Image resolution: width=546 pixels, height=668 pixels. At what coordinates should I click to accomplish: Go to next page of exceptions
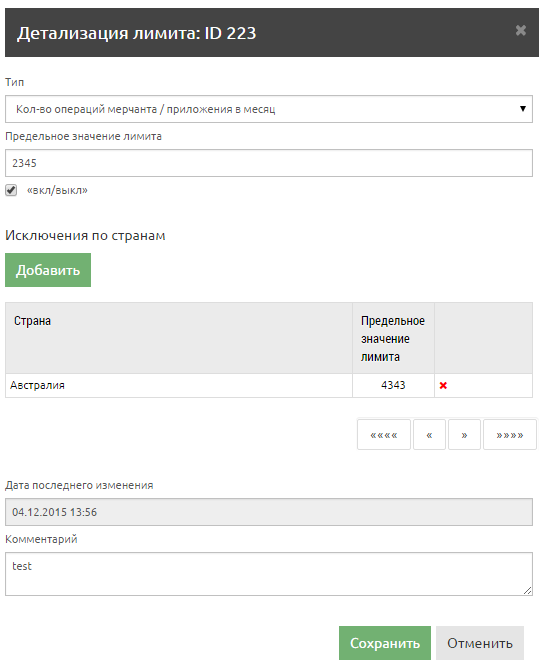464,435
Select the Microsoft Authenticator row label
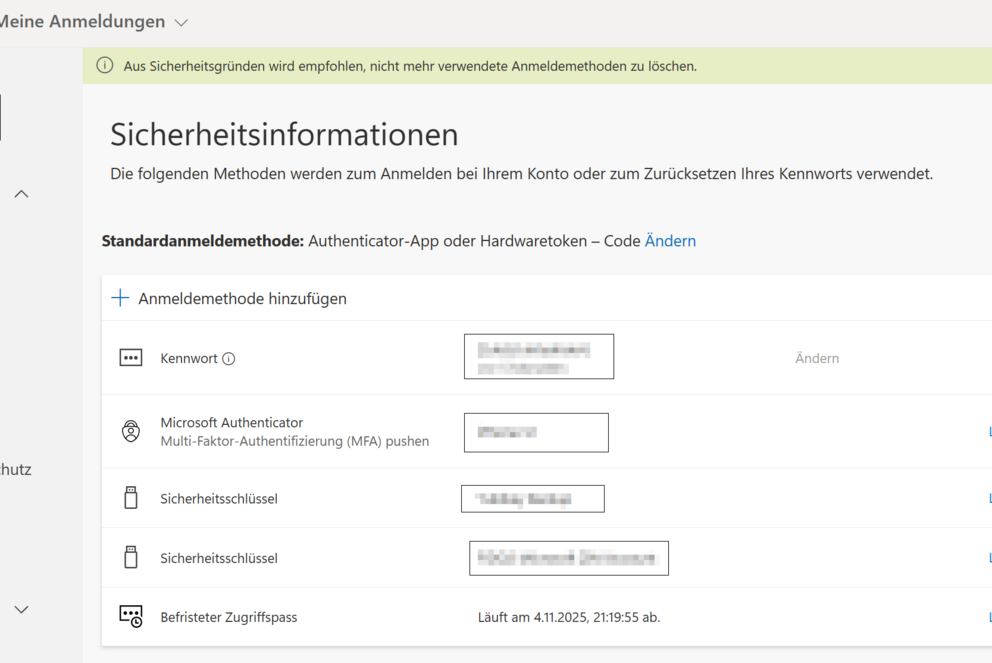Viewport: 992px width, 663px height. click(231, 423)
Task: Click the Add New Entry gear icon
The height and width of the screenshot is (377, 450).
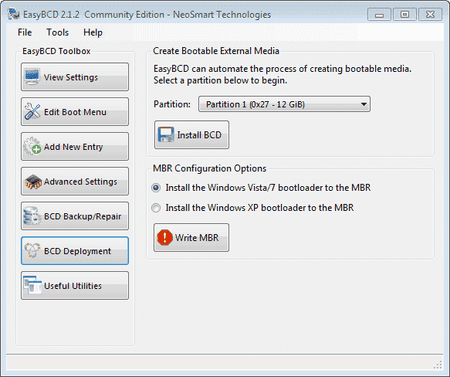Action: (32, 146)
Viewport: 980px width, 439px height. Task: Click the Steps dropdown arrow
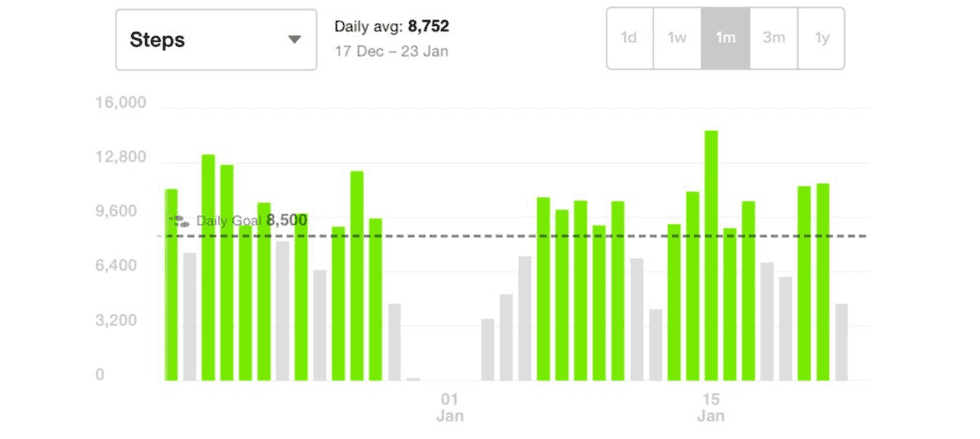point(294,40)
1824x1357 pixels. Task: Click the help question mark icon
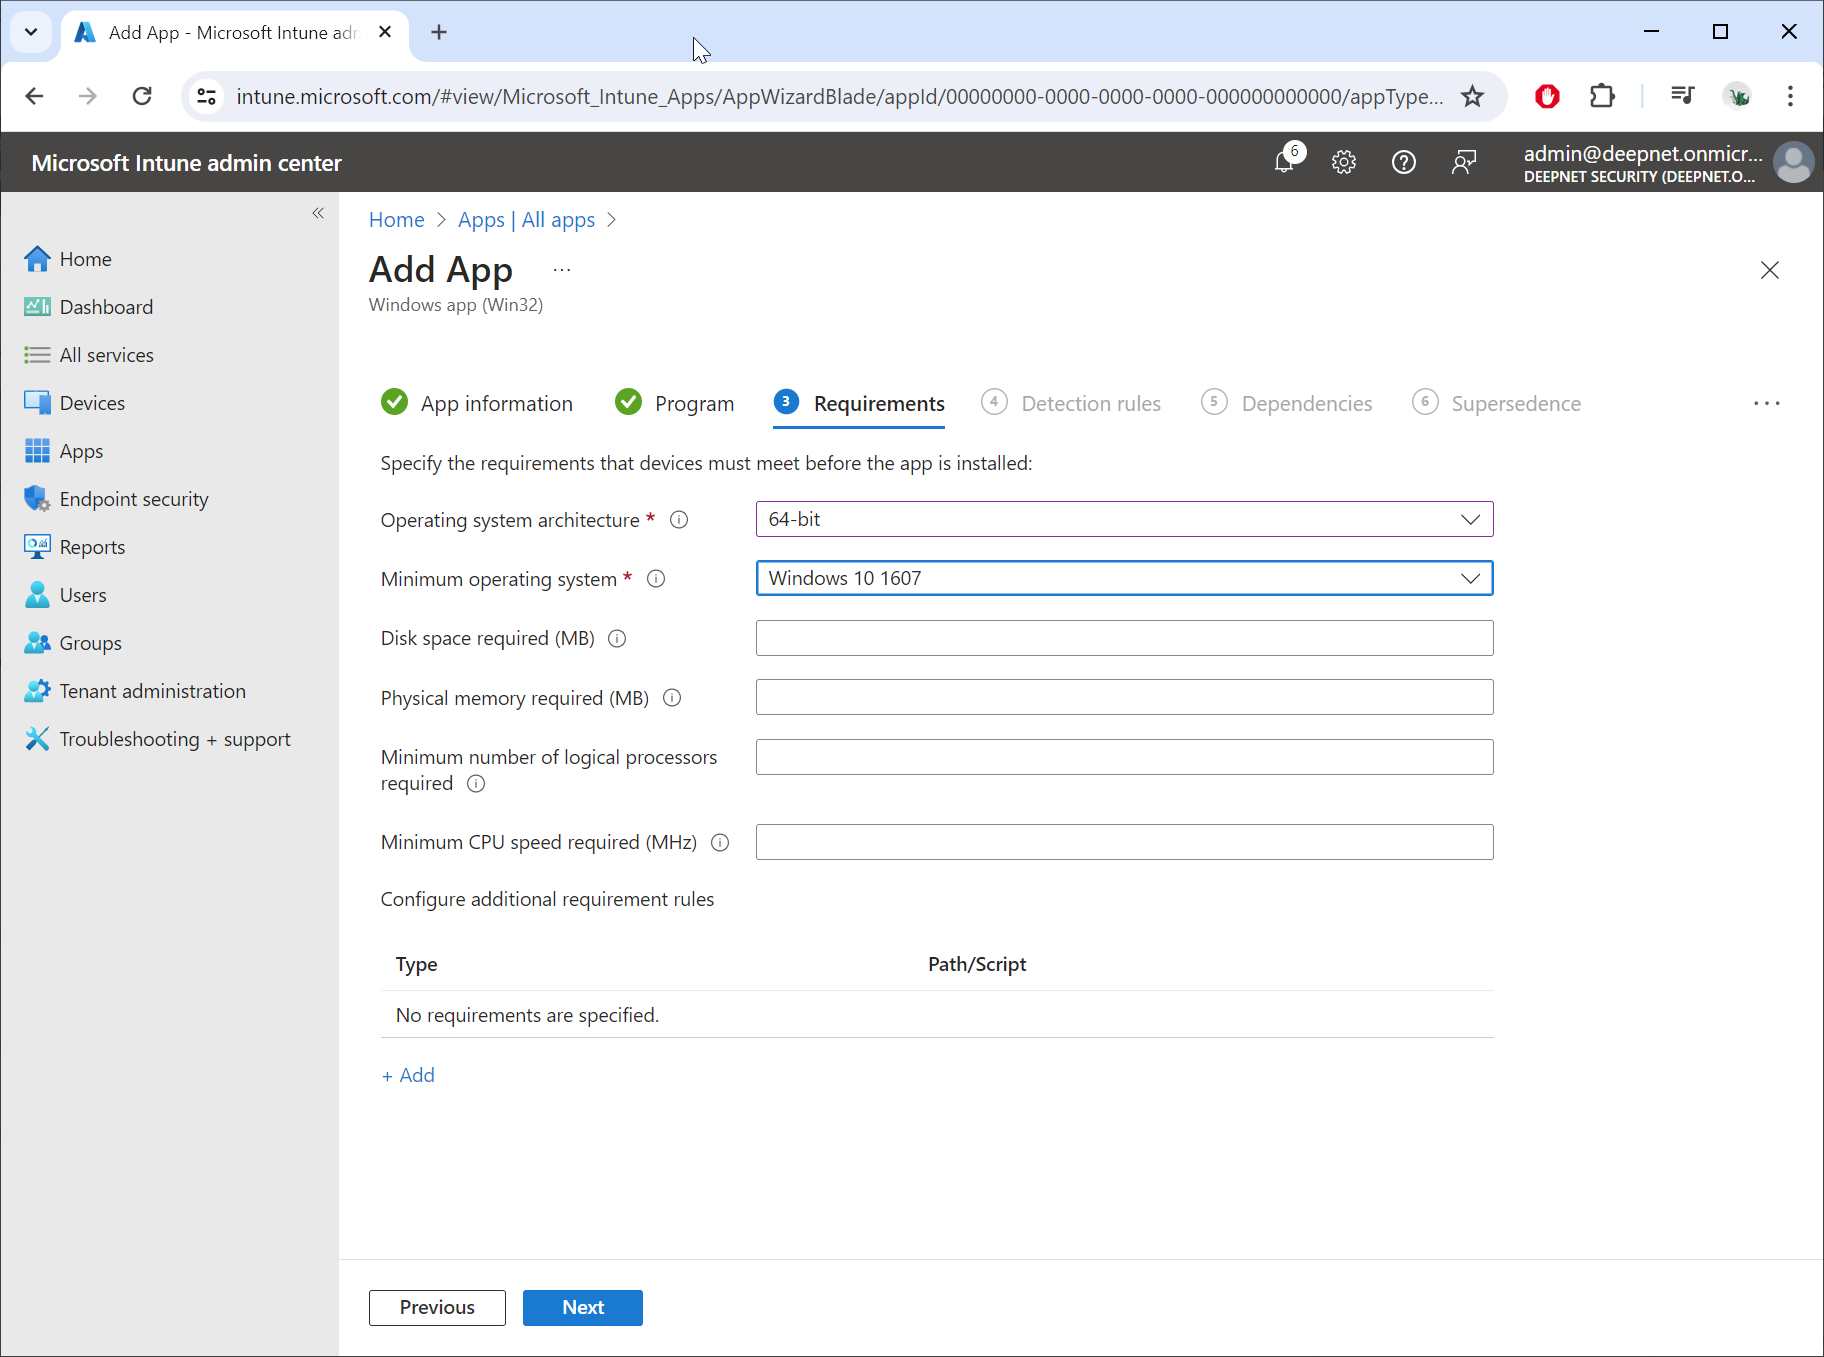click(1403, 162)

━━━━━━━━

* _Required work_
Restate the data exactly, though only from the line that contains "Viewport: 980px width, 439px" through its last line, both ends included and with the pictures left out.

* _Exercise result_
Viewport: 980px width, 439px height. Task: Click the Steps dropdown arrow
point(294,40)
1824x1357 pixels. Task: Click the help question mark icon
click(1403, 162)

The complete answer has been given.